[Items from a data source]
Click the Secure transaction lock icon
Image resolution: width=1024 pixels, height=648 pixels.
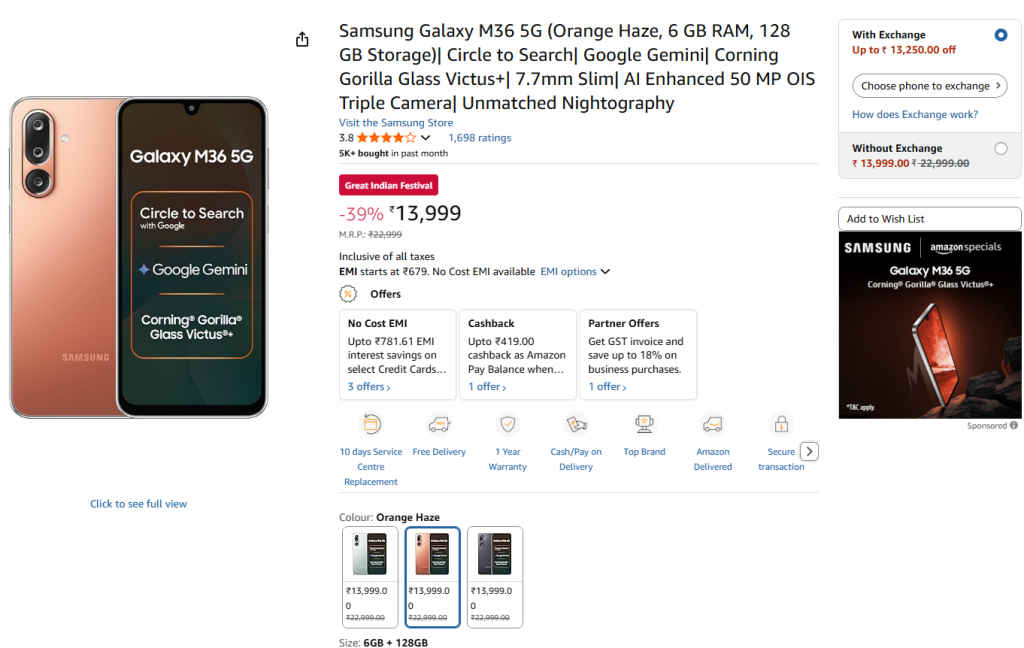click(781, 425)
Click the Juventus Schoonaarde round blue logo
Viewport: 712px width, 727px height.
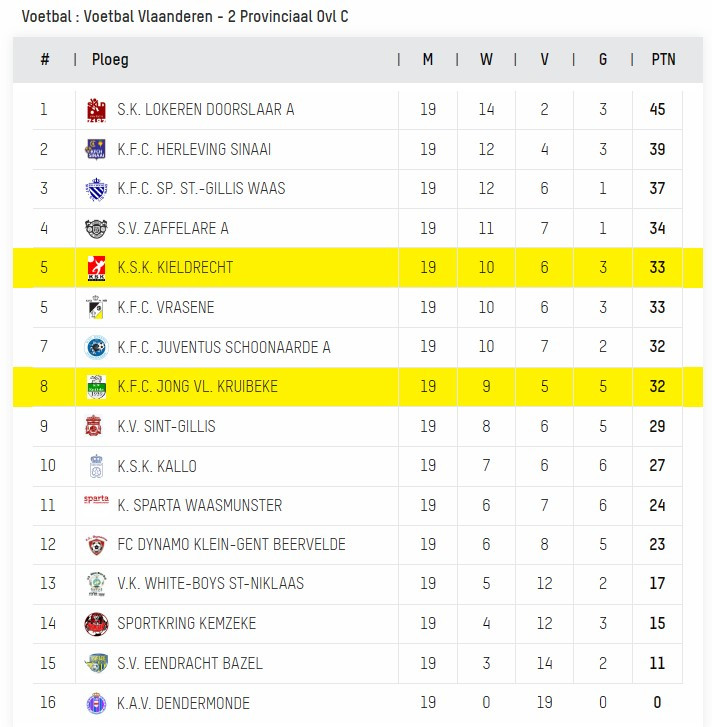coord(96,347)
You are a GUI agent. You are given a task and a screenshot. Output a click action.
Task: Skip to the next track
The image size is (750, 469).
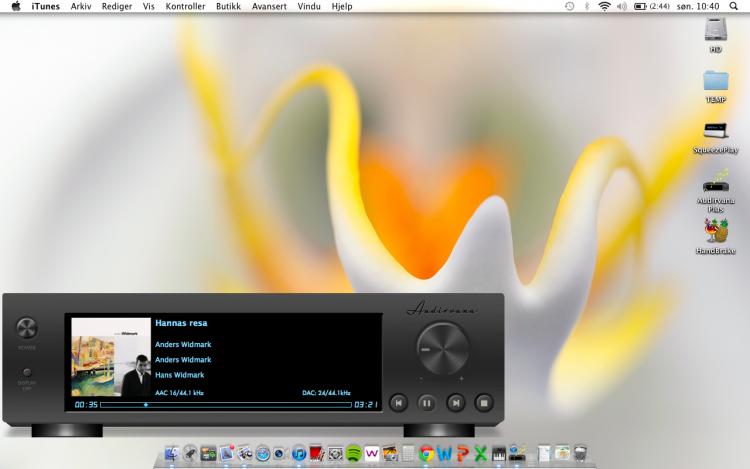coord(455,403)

Required action:
Return the records above verbatim, images excluded.

Solution for this task:
Click the Secure transaction lock icon
Image resolution: width=1024 pixels, height=648 pixels.
click(781, 425)
Click the Juventus Schoonaarde round blue logo
Viewport: 712px width, 727px height.
coord(96,347)
You are a GUI agent. You are given a task and a screenshot. Output a click action.
Task: Skip to the next track
The image size is (750, 469).
coord(455,403)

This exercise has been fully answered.